2. فَإِذَا بَلَغْنَ أَجَلَهُنَّ فَأَمْسِكُوهُنَّ بِمَعْرُوفٍ أَوْ فَارِقُوهُنَّ بِمَعْرُوفٍ وَأَشْهِدُوا۟ ذَوَىْ عَدْلٍ مِّنكُمْ وَأَقِيمُوا۟ ٱلشَّهَٰدَةَ لِلَّهِ ۚ ذَٰلِكُمْ يُوعَظُ بِهِۦ مَن كَانَ يُؤْمِنُ بِٱللَّهِ وَٱلْيَوْمِ ٱلْءَاخِرِ ۚ وَمَن يَتَّقِ ٱللَّهَ يَجْعَل لَّهُۥ مَخْرَجًا
fa iżā balagna ajalahunna fa amsikụhunna bima’rụfin au fāriqụhunna bima’rụfiw wa asy-hidụ żawai ‘adlim mingkum wa aqīmusy-syahādata lillāh, żālikum yụ’aẓu bihī mang kāna yu`minu billāhi wal-yaumil-ākhir, wa may yattaqillāha yaj’al lahụ makhrajā
2. Apabila mereka telah mendekati akhir iddahnya, maka rujukilah mereka dengan baik atau lepaskanlah mereka dengan baik dan persaksikanlah dengan dua orang saksi yang adil di antara kamu dan hendaklah kamu tegakkan kesaksian itu karena Allah. Demikianlah diberi pengajaran dengan itu orang yang beriman kepada Allah dan hari akhirat. Barangsiapa bertakwa kepada Allah niscaya Dia akan mengadakan baginya jalan keluar.
Tafsir :
Firman Allah ﷻ,
فَإِذَا بَلَغْنَ أَجَلَهُنَّ فَأَمْسِكُوهُنَّ بِمَعْرُوفٍ أَوْ فَارِقُوهُنَّ بِمَعْرُوفٍ
“Maka apabila mereka telah mendekati akhir idahnya, maka rujuklah (kembali kepada) mereka dengan baik atau lepaskanlah mereka dengan baik.”
Ketika seorang istri dicerai, maka dia harus menunggu tiga kali haid sebagai waktu masa idahnya. Terdapat khilaf di kalangan para ulama terkait kapan masa idah itu selesai. Secara umum ada dua pendapat mengenai hal ini. Pendapat pertama mengatakan bahwa ketika darah haid berhenti pada haid yang ketiga (terakhir), baik dia telah bersuci atau belum maka selesailah masa idahnya. Pendapat kedua menyebutkan bahwa jika seorang wanita yang dicerai telah berhenti darah haid pada haid yang ketiga dan dia belum bersuci, maka belum selesai masa idahnya. Masa idahnya baru selesai ketika dia bersuci (mandi junub). Pendapat kedua ini dipilih oleh Syaikh ‘Utsaimin rahimahullah dan banyak riwayat bahwa para salaf juga lebih memilih pendapat ini([1]). Pendapat yang lebih kuat di antara kedua pendapat ini adalah pendapat kedua. Jadi jika seorang suami ingin rujuk kepada istrinya, sementara istrinya telah selesai haid namun belum bersuci maka rujuknya sah.
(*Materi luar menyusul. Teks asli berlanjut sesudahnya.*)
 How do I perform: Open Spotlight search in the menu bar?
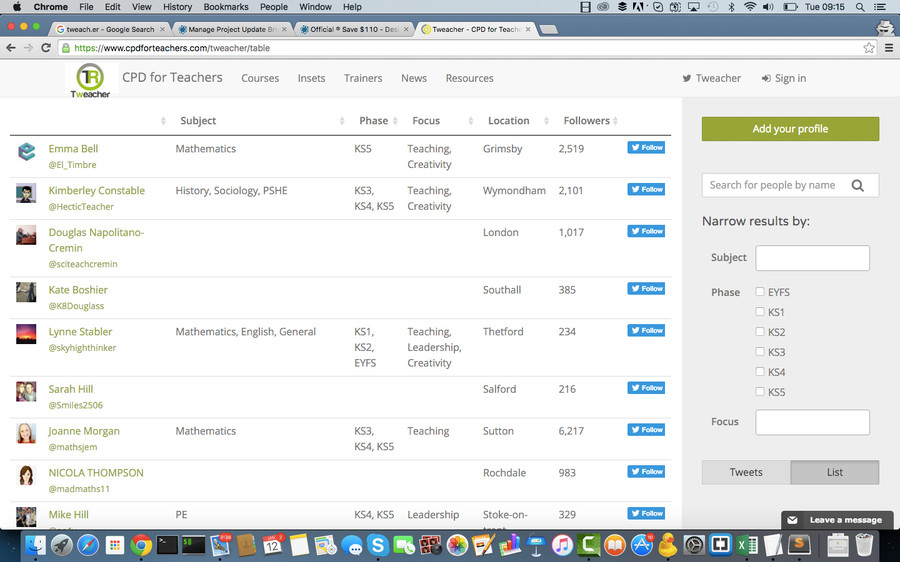(860, 7)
Jadi maksud firman Allah ﷻ ini adalah seorang suami harus hati-hati dalam menghitung masa idah istrinya. Karena jika telah mendekati akhir masa idahnya, maka dia hanya punya dua pilihan yaitu rujuk atau melepaskannya (membiarkan masa idah selesai). Oleh karenanya inilah di antara fungsi seorang suami harus menghitung masa idah dengan detail.
Jika wanita yang dicerai telah di penghujung akhir masa iddahnya maka di hadapan suami ada dua hal yang bisa ia lakukan, silahkan ia memilih salah satunya.
- Rujuk. Di antara pilihan yang Allah ﷻ berikan kepada seorang suami yang menceraikan istrinya adalah rujuk sebelum masa idahnya berakhir. Tentunya inilah yang diinginkan oleh Allah ﷻ, yaitu agar tidak terjadi perceraian. Oleh karenanya Allah ﷻ mendahulukan penyebutan “Fa-amsikuhunna” (rujuklah) daripada “Faariquhunna” (pisahlah)([2]). Dan tentunya seorang suami jika ingin kembali kepada istrinya, hendaknya dia kembali dengan cara yang makruf. Jangan sampai seorang suami kembali kepada istrinya dalam rangka untuk memberi kemudharatan kepada istrinya sebagaimana yang dilakukan oleh orang-orang jahiliyah.([3]) Oleh karenanya Islam datang dengan memberikan aturan bahwa talak hanya bisa sampai tiga kali. Dan jika telah tiga kali maka dia tidak bisa kembali lagi.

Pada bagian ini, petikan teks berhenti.